Esta realidade faz parte de uma outra pesquisa do Hospital das Clínicas sobre como as adolescentes usam a chamada pílula do dia seguinte. Ao todo, 95% disseram que conheciam este recurso e 36% afirmaram que tomavam regularmente, o que os médicos condenam. Na comparação com um estudo semelhante, feito há seis anos, o número de usuárias cresceu 20%.
A pílula do dia seguinte equivale à metade de uma cartela de uma pílula convencional. “Se uma adolescente tomar quatro vezes ao mês o que já está acontecendo, é como se ela tomasse duas cartelas de pílula em quatro dias. E isso faz uma sobrecarga no eixo hormonal. Ela pode menstruar, ela pode ter uma menstruação antecipada, ela pode menstruar mais dias e não reconhecer o seu ciclo hormonal. Interfere no seu ciclo”, alerta Dra Albertina.
As consequências podem ser graves, comprometer a fertilidade, a saúde, o futuro da adolescente.

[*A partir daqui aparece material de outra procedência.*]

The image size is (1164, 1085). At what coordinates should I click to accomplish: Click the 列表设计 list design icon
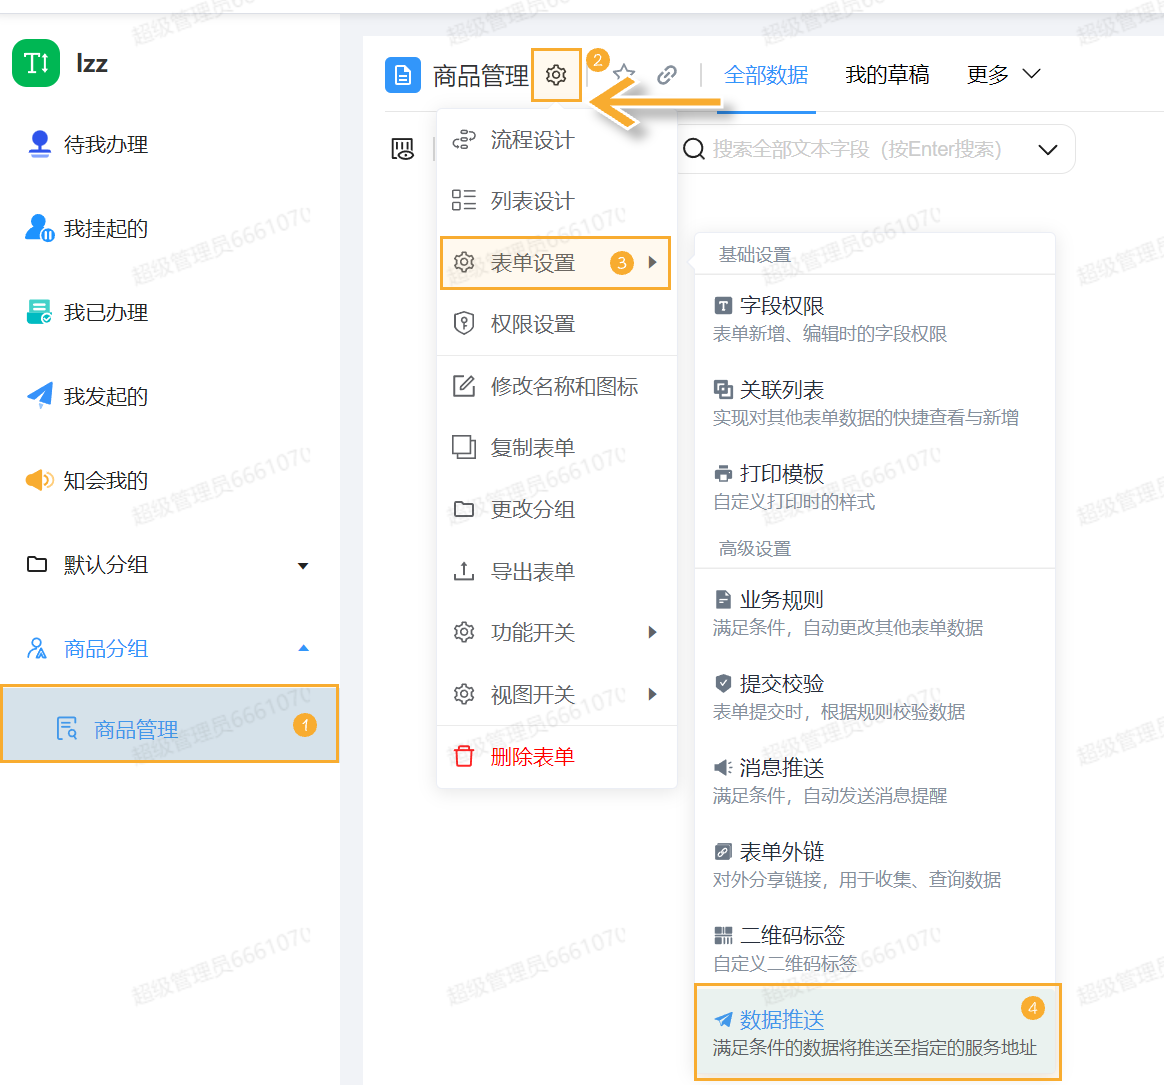pos(465,200)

A qualidade do sexo e o afeto, nesta fase de tantas descobertas, vão estar presentes nas relações de toda a vida e o caminho é mesmo muita conversa, com os adolescentes e entre eles também.

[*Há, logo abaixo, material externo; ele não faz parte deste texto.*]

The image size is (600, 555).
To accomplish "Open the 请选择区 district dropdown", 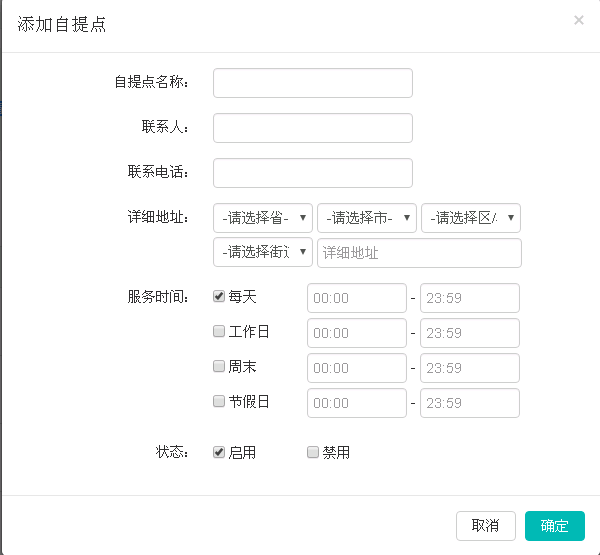I will [470, 218].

“Pensar que os adolescentes, falando da sexualidade, vão ficar incentivados a ter relação é um mito. E é preciso hoje que os profissionais, as escolas e os profissionais de saúde discutam e aprendam técnicas de fazer com que os adolescentes discutam em grupo a sua sexualidade e a sua forma de ter uma segurança, um planejamento não só da sua sexualidade, mas da sua vida no futuro”, destaca a Dra. Albertina.